ウルビーノ歴史地区

Historic Centre of Urbino

  • イタリア
  • 登録年:1998年
  • 登録基準:文化遺産(ii)(iv)
  • 資産面積:29.23ha
  • バッファー・ゾーン:3,608.5ha
世界遺産「ウルビーノ歴史地区」、左の大きなドームがウルビーノ大聖堂、その左が鐘楼、右端の2基の塔はドゥカーレ宮殿の西ファサード
世界遺産「ウルビーノ歴史地区」、左の大きなドームがウルビーノ大聖堂、その左が鐘楼、右端の2基の塔はドゥカーレ宮殿の西ファサード
世界遺産「ウルビーノ歴史地区」、ドゥカーレ宮殿の西ファサード
世界遺産「ウルビーノ歴史地区」、ドゥカーレ宮殿の西ファサード。中央、縦に並んでいるのがロッジア
世界遺産「ウルビーノ歴史地区」、ウルビーノ大聖堂
世界遺産「ウルビーノ歴史地区」、ウルビーノ大聖堂、右側が東ファサード (C) Gaspa
世界遺産「ウルビーノ歴史地区」、サン・ジョヴァンニ・バッティスタ礼拝堂のフレスコ画。正面が「イエスの磔刑図」
世界遺産「ウルビーノ歴史地区」、サン・ジョヴァンニ・バッティスタ礼拝堂のフレスコ画。正面が「イエスの磔刑図」(C) Mattis

■世界遺産概要

イタリア半島中北部マルケ州のウルビーノはモンテフェルトロ家が15世紀に築いたルネサンス都市で、ドゥカーレ宮殿、ウルビーノ大聖堂、サンタ・キアラ修道院といったウルビーノ・ルネサンスの数多くの名建築が伝えられている。

○資産の歴史

ローマ時代、ウルビーノは「マタウルス川沿いの小さな町」を意味するウルビヌム・マタウレンセと呼ばれる小さな都市だった。紀元前3~前2世紀にかけてローマ人は丘を城壁で囲って城郭都市を築き、その中で暮らしていた。

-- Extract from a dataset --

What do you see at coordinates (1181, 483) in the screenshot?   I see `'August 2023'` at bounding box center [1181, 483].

町は8世紀にフランク王国のピピン3世がランゴバルド王国を討ち、教皇に贈ったことで教皇領となった(ピピンの寄進)。ただ、12世紀までウルビーノは自治都市としてほとんど独立して運営され、町は北の丘にまで広がった。

1200年頃、モンテフェルトロ家がウルビーノ伯に任ぜられてウルビーノ伯領となり、1443年にはウルビーノ公国に昇格した(伯は伯爵、公は公爵という貴族の位を示す)。この町が花開くのは15世紀、フェデリーコ・ダ・モンテフェルトロ(フェデリーコ3世)の時代だ。フェデリーコは優秀な戦士だったが、同時に芸術を愛する文化人であり、ルネサンス的なヒューマニスト(人間性や人間の尊厳を重視する人文主義者)でもあった。1444年にウルビーノ公に就くと都市改造を決意し、多くの優秀な建築家・芸術家を招聘した。

城壁は北の丘にまで延長され、アルボルノス要塞をはじめ10基の要塞が整備された。城壁の設計には軍事土木技術者だったレオナルド・ダ・ヴィンチも関わっているともいわれる。

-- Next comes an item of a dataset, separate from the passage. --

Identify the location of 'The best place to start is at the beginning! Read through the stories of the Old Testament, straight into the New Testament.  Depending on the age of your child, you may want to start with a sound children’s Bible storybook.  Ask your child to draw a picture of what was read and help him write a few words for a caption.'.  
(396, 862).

ウルビーノ公の公爵宮殿であるドゥカーレ宮殿は主にルチアーノ・ラウラーナが基礎を設計し、フランチェスコ・ディ・ジョルジョ・マルティーニがデザインを担当した。中庭はコリント式の柱が立ち並ぶペリスタイル(列柱付きの中庭)で、西ファサード(正面)には3層のロッジア(柱廊装飾)が見られるが、これらはギリシア・ローマの芸術文化の再興と幾何学的構造を掲げるルネサンス建築の典型であるばかりでなく、ロッジアのような地元のデザインを取り入れて独自の展開を示すものとなった。隣接するウルビーノ大聖堂もマルティーニの設計で、中央にドームを冠したルネサンスらしい教会堂となっている。

1508年にモンテフェルトロ家が断絶するとデッラ・ローヴェレ家に引き継がれるが、教皇領の回復を目指すボルジア家や教皇によってウルビーノはたびたび攻撃を受け、1631年に教皇領に組み込まれた。以降は急速に衰退し、都市レイアウトや建造物はその後の開発や改修をほとんど受けずに伝えられた。

○資産の内容

世界遺産の資産としては、丘の上に位置する城壁で囲まれた旧市街が地域で登録されている。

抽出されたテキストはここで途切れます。